La situation de Dexia, M. François Marc, est très particulière. Le mécanisme d'adossement au franc suisse sur les prêts de long terme associé à des emprunts de court terme à taux bas pose un problème qui est davantage de liquidité que de solvabilité, mais n'en reste pas moins préoccupant en temps de crise. La volonté des États partenaires, au premier rang desquels la France et la Belgique, ont décidé de cantonner les actifs plus risqués, sans toucher à l'argent des déposants et au financement des collectivités territoriales : telle est leur volonté forte.
Comment réguler les flux financiers ? Deux phénomènes se conjuguent.

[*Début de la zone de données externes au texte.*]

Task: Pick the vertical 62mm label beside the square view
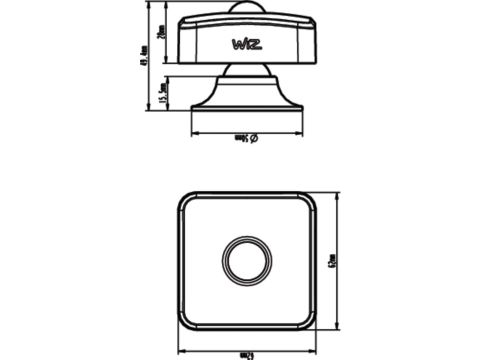(x=333, y=263)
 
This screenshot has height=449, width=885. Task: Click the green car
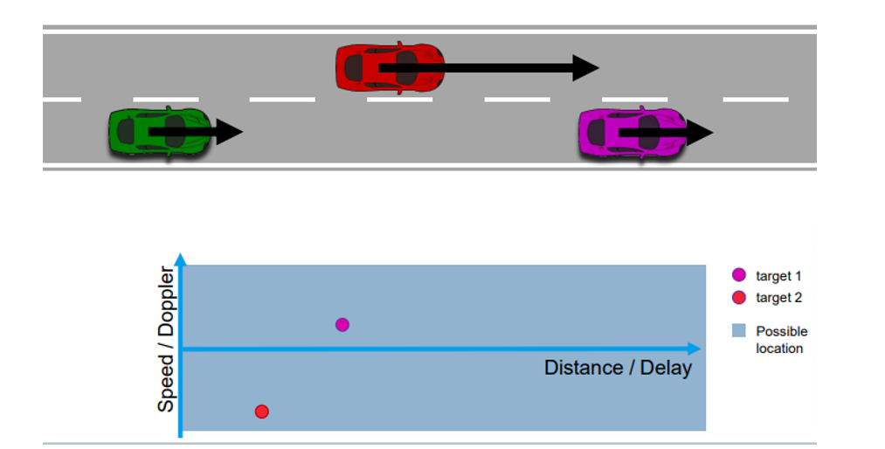coord(157,132)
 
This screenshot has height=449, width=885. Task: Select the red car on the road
coord(389,66)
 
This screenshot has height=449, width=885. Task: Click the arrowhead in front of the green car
coord(229,132)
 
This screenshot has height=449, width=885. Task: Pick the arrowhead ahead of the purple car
coord(701,133)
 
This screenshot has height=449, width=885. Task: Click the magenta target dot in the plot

L'euro est en fait une monnaie plus forte que le dollar, mais l'endettement des États de la zone euro est insoutenable. La compétitivité insuffisante de pays qui ont profité de leur entrée dans la zone pour s'endetter facilement, pose à son tour problème. Dans un moment de crise, aggravé par des comptes insincères, un phénomène de spéculation se déclenche, autorisé par la dérégulation des marchés financiers. Notre stratégie, s'agissant de la régulation financière, consiste à régler d'abord le problème européen avant d'affronter ceux qui appartiennent à l'enceinte du G20.

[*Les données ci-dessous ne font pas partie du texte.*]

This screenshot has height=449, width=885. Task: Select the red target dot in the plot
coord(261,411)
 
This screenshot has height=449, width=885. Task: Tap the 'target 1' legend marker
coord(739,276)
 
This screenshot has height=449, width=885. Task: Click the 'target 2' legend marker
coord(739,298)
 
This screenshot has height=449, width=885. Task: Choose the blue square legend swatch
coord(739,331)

Sans être un tenant de la théorie du complot, on peut attribuer une part des difficultés des banques françaises à s'approvisionner en dollars à une certaine vision outre-Atlantique d'un euro en partie concurrent du dollar. Il faut qu'advienne, au G20, la conscience de notre interdépendance, tant de la part de la Chine, qui ne saurait souhaiter voir ses engagements sur la dette souveraine s'envoler avec la faillite des États, que des États-Unis, dont la croissance serait annihilée par un effondrement de la zone euro.
Le fait est, comme on l'a rappelé, que 75 % des opérations passées sur les marchés sont automatisées, ce qui laisse comprendre comment une crise peut s'amplifier. Un tel phénomène spéculatif est inacceptable. Il faut poursuivre, au plan européen, dans la voie désormais ouverte : taxation des banques, limitation des bonus des traders, surveillance macroéconomique des bulles spéculatives.
Mais il importe avant tout de ne pas voir s'ouvrir le G20 alors que n'aurait pas été réglée la situation de la zone euro, à laquelle on imputerait des fautes dont l'origine n'est pas en Europe. Il faut que la présidence française puisse arriver au G20 avec ce problème réglé, pour négocier sereinement la question de la régulation du système financier international, qui est aujourd'hui totalement déconnecté de l'économie réelle.
L'Italie, M. Alain Chatillon, est un pays économiquement important. La situation qu'il traverse en est d'autant plus dangereuse. Le contrat passé avec elle est clair : les décisions prises doivent se mettre effectivement en route. S'il n'y a aucune raison de ne pas croire au respect des engagements, il reste que cette économie forte est menacée de récession si elle ne prend pas rapidement les mesures convenues.
Conjuguer rigueur et relance est en effet, M. Aymeri de Montesquiou, un exercice délicat. La Grèce est aujourd'hui entrée dans une récession durable, aggravée par son défaut d'organisation administrative. On ne peut lui infliger la rigueur et lui demander la croissance. Si donc la troïka : Commission européenne, FMI et BCE est chargée d'un rôle de surveillance, sont également présents à ses côtés des experts qui doivent l'aider à réorganiser son administration fiscale et à établir un cadastre pour la collecte de l'impôt, et répondre par là à l'engagement courageux qui est le sien. Mais cela prendra plusieurs mois, voire quelques années. D'où l'option de la restructuration, avec l'idée que la Grèce peut se rétablir si elle met en place les structures nécessaires à la croissance de demain.
Le déficit grec est de 17 milliards d'euros et la fraude fiscale... de 17 milliards également. Disons que ce pays n'a pas une grande culture du recouvrement de l'impôt... Des habitudes ont été prises, difficiles à modifier.